In the US, it is not only at elite universities where there is a clear over-representation of black immigrant children, it is also at public gifted schools and any kinds of intellectually gifted programs that are highly selective on intelligence. For example, when the New York Times did a story to show the experiences of blacks at Stuyvesant High School in New York, they had to use the personal account of a West Indian black child there (Ann-Marie Miller); if they had many native blacks, that would have certainly been their preferred subject. Furthermore, the only other student who was interviewed for that article, Opraha Miles, a former president of the black student society at Stuyvesant, also just happened to be Jamaican; no black American student was mentioned in the story. A close look at a number of other such institutions shows even more clear evidence of a tendency for black immigrants to be over-represented as selectivity requirements for an academic institution (or complexity of a subject) goes higher.
In the world of intellectually gifted schools, perhaps the most selective in the United States is a special program called the Davidson Academy started by Jan and Bob Davison in 2006 in Reno, Nevada. The tiny school boasts of selecting only the most profoundly gifted children (the highest of the five levels of giftedness) whose IQ is so high that “only one in every ten thousand children in America” can qualify to the school in any one cohort; it is more selective than Stanford or Harvard can ever be. The school makes no efforts or pretensions to affirmative action and as such, they have had very little “diversity.” However, a search through the promotional materials of the school for a black student – all schools and colleges will always show some black faces in their promotional materials if they have any – reveals that they have had at least one black student, and it was, unsurprisingly, a Nigerian Igbo name (the parent is interviewed in the ad posted on Youtube).
At the tertiary level, a special program to promote African American academic pursuit of Science and Engineering called the Meyerhoff Scholars program was started by philanthropists Robert and Jane Meyerhoff at the University of Maryland, Baltimore County (UMBC).
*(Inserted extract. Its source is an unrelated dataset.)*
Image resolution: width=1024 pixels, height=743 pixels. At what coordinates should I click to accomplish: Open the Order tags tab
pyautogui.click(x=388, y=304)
The program has attracted funding from a lot of companies by gaining a reputation for achieving something totally unexpected in American society: black students who take a deeply passionate interest in engineering and science majors and even proceed to advanced studies at elite universities. According to a book co-written by the Meyerhoff program’s leader, UMBC president Freeman Hrabowski III, they believe they have succeeded against all odds by having “strong academic advising and personal counseling, emphasis on group study and peer support, appropriate tutoring and mentoring, [and] involvement with faculty in research and access to role models in science.”
The program has been so successful that educators in other states and universities have been seeking to replicate its success by imitating its key principles and management practices. However, a closer look at the program reveals that their key to success is much simpler than it appears: they simply fill up their program with Caribbean and African blacks! For example, listening to the names of the graduating class of 2008 posted on youtube, this author could identify about half of the blacks in this class who were clearly of African (immigrant) descent.